Auteurs

Mourgues Flore* (Service Pharmacie, Institut Sainte Catherine, Avignon, France) | Laguin Stéphanie (Service Pharmacie, Institut Sainte Catherine, Avignon, France) | Simonin Claire (Service Pharmacie, Institut Sainte Catherine, Avignon, France) | Coussirou Julie (Service Pharmacie, Institut Sainte Catherine, Avignon, France) | Kimbidima Reine (Service Pharmacie, Institut Sainte Catherine, Avignon, France) | De Crozals Françoise (Service Pharmacie, Institut Sainte Catherine, Avignon, France) | Chanet Brigitte (Service Pharmacie, Institut Sainte Catherine, Avignon, France) | De Pluja Nadine (Service Pharmacie, Institut Sainte Catherine, Avignon, France)

Présenté par: Mourgues Flore




Introduction :

En août 2018, on découvre chez un patient un adénocarcinome bronchique primitif lobaire de stade IV, métastatique au niveau pulmonaire et osseux. Le statut mutationnel est le suivant : PDL1 70%, ROS1 et EGFR négatif. La prise en charge proposée est la mise sous immunothérapie pembrolizumab, en première ligne métastatique.

 

Observations :

En septembre 2018, le patient bénéficie d’une première cure de pembrolizumab à une dose de 2mg/kg. L’OMS est à 0. Dix jours plus tard, une altération de l’état général avec un OMS 3 entraine une hospitalisation d’un mois et demi. Des toxicités immuno-induites sont observées : diarrhées et vomissements de grade II, mucite de grade II et asthénie de grade II. On découvre alors une embolie pulmonaire, avec mise sous anticoagulation curative. Le patient reçoit son cycle 2 après un intervalle de 45jours. De nouveau, une hospitalisation d’un mois est nécessaire après l’apparition d’une asthénie de grade II, un OMS 4 et une forte dysphagie. C’est dans ce contexte qu’apparait une insuffisance cortico-surrénalienne immuno-induite, avec confusion et incohérence du patient. La prescription d’hydrocortisone et de prednisolone permet la normalisation du cortisol et une récupération clinique majeure. Le cycle 3 a été administré après un intervalle de 102jours. Depuis, il n’y a eu aucun décalage de cycle et le patient a une bonne tolérance, sans progression de sa maladie, tout en prenant de l’hydrocortisone 5mg trois fois par jour et de la prednisolone 5mg : il est actuellement à un an de traitement.

 

Discussion / Conclusion :

Une consultation pharmaceutique dans le cadre d’un essai clinique de soins de support a permis de s’interroger sur cette double prescription de corticoïdes avec une immunothérapie et de mettre en avant ces différentes toxicités immuno-induites.
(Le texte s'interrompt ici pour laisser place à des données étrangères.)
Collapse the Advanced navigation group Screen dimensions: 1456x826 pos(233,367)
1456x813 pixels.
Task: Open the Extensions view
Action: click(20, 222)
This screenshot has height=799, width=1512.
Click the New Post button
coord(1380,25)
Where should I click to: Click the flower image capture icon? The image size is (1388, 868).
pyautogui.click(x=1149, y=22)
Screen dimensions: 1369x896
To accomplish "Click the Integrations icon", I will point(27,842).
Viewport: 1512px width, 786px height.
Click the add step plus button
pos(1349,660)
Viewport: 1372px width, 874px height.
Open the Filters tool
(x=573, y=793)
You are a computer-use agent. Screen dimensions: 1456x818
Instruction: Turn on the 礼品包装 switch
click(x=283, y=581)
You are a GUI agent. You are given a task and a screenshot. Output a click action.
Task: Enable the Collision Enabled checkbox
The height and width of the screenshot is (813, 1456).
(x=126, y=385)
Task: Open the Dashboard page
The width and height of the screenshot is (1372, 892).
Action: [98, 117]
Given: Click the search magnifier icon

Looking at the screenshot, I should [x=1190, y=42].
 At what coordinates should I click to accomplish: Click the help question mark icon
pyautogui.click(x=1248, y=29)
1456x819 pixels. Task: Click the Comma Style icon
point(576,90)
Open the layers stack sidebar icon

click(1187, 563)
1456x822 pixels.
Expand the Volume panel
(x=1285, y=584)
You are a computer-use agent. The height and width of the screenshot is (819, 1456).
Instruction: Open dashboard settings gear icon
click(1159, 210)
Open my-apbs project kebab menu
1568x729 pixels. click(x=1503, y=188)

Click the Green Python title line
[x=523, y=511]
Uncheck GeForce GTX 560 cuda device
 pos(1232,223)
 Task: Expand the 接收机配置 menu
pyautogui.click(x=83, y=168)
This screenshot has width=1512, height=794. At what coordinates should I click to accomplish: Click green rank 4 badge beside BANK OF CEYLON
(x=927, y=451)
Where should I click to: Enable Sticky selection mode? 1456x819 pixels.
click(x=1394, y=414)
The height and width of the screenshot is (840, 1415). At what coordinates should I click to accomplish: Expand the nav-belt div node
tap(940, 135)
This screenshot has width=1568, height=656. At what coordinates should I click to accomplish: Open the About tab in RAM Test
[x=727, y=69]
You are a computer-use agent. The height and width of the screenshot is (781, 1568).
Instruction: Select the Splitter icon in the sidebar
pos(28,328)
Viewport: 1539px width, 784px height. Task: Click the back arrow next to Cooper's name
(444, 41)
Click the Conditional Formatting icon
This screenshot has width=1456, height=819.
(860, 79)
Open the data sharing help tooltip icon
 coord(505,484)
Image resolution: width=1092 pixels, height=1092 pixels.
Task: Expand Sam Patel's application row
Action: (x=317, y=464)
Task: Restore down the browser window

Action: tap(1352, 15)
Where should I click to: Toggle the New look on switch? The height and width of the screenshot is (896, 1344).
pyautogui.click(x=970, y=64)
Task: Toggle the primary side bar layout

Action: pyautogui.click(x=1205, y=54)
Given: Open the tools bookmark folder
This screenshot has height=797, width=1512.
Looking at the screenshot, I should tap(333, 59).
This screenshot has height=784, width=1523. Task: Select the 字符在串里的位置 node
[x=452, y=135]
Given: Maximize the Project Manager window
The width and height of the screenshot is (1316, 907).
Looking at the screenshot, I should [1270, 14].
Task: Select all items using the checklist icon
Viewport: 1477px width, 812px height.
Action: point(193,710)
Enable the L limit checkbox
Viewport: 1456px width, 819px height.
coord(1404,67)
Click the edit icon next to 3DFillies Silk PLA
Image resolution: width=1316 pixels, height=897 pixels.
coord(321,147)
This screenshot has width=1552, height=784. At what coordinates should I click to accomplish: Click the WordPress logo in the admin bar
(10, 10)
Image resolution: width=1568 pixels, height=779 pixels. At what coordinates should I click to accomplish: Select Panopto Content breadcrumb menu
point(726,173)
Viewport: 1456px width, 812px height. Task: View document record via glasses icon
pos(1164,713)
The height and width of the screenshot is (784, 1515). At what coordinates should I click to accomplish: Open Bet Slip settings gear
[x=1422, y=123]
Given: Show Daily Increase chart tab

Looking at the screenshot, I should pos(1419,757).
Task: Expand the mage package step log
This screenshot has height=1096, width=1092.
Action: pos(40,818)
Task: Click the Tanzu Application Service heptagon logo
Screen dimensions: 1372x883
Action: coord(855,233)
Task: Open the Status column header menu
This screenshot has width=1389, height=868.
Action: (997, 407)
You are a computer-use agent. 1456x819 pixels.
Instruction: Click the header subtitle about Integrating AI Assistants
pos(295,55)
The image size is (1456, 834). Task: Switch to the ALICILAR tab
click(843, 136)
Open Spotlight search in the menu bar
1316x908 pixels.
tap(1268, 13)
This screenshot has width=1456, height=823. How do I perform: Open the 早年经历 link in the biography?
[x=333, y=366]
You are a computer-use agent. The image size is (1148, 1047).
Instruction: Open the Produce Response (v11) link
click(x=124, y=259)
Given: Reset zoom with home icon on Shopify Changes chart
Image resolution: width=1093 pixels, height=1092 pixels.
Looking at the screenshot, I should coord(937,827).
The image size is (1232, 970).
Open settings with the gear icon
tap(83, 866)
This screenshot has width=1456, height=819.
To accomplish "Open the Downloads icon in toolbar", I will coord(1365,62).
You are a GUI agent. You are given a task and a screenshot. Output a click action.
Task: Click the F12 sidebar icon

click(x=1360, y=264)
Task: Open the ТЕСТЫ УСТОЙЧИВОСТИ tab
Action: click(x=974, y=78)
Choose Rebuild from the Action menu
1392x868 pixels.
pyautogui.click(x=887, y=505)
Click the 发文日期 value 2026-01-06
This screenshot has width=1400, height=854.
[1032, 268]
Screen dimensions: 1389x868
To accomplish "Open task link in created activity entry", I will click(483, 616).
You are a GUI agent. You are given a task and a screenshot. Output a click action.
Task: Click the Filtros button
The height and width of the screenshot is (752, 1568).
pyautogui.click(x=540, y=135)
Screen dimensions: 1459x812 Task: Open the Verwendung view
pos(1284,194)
La corticothérapie n’est pas considérée comme contre-indiquée avec l’immunothérapie car elle représente la production physiologique de la glande surrénale.

Le non-respect des cycles de 14jours n’a pas impacté l’efficacité du traitement : avec une absence d’évolutivité de la maladie et une stabilisation des lésions un an après le diagnostic.

Ce cas permet d’illustrer la poursuite d’une immunothérapie sans switch, malgré des toxicités de grade 3 ou 4. Ce type de poursuite est déjà décrit dans la littérature pour le pembrolizumab (1). En effet, les autres immunothérapies n’ont pas leur AMM dans cette indication. Il illustre également la poursuite du traitement malgré une corticothérapie supérieure à 10mg pour une insuffisance surrénalienne immuno-induite, soit une indication hors oncologie (2). Depuis juin 2019, le patient est traité toutes les 6semaines, à une dose de 400mg, comme le permet l’AMM dorénavant. La question se pose quant à la tolérance du pembrolizumab chez ce patient en flat dose.